Stirring is Eldest's forte - he wields a wooden spoon deftly around the fruity mix, stirring the melted butter and syrupy sugar. The warm sweet smell makes Himself come and investigate the baking. He adores fruit cake, the fruitier, the darker, the richer - the better. He hung around hopefully but on noticing a brief break in the weather - rushed outside to his car restoration project.
Once melted and mixed and simmering, the next stage was mine to do - I was really looking forward to this part. Making the spice mix for the cake.
Cardamom and cumin.
Ginger and nutmeg.
Cinnamon and whole black pepper corns.
All ground as finely as I could,
My nose twitched and the kitchen bloomed with the heady spicy scent.
Eldest had weighed the flours and it amused me that he carefully excavated a 'nest' in which to place the spices. Once again he stirred - this time whisking the dry ingredients ready for the cooling fruit.
Eggs beaten and stirred into the fruit, flour added it was time for the final magical step.
The stirring for a wish.
The thoughts for peace.
The empathy for France.
It is something that an essential part of the creating of the cake,
something that I have done since for as long as I can remember.
From being very small and needing to stand on a stool to reach the bowl, to being a nonchalant teenager pretending it was 'old hat' but in reality still delighting in the annual stir, to now, doing it with my children and my man. I hope that my boys will carry this custom on.
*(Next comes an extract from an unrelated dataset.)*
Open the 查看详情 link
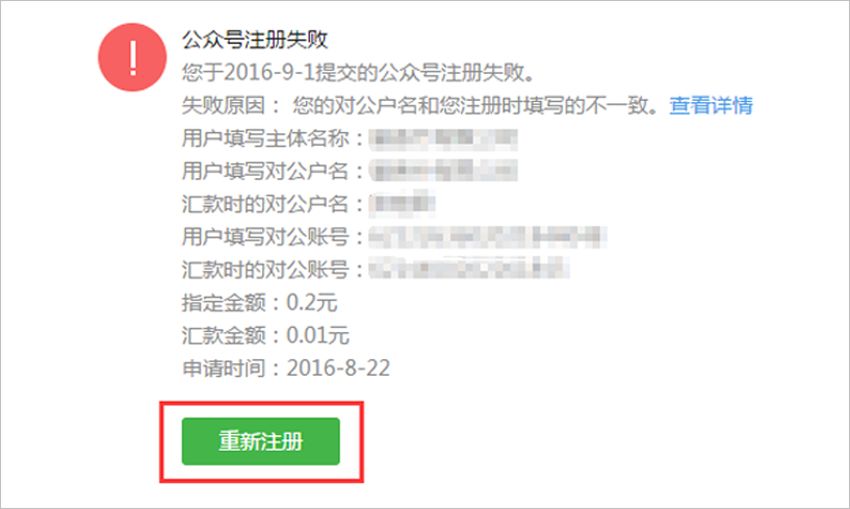The height and width of the screenshot is (509, 850). [x=711, y=106]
Thanks Mom - a good family tradition.
Eldest and I pressed the cashew nuts alternatively on to the cake or in to our mouths....
Then, three hours of gentle cooking later -
Himself who had been salivating at the thought of fruit cake was quite crestfallen at the sight of this one being wrapped up and safely stored away.
After making soup for lunch, I started again.
And quickly made a simple 'emergency fruit cake'
just in time for afternoon tea as we sat by the fire,
watching the rain streaking the windows and listening to the wind rattling down the chimney.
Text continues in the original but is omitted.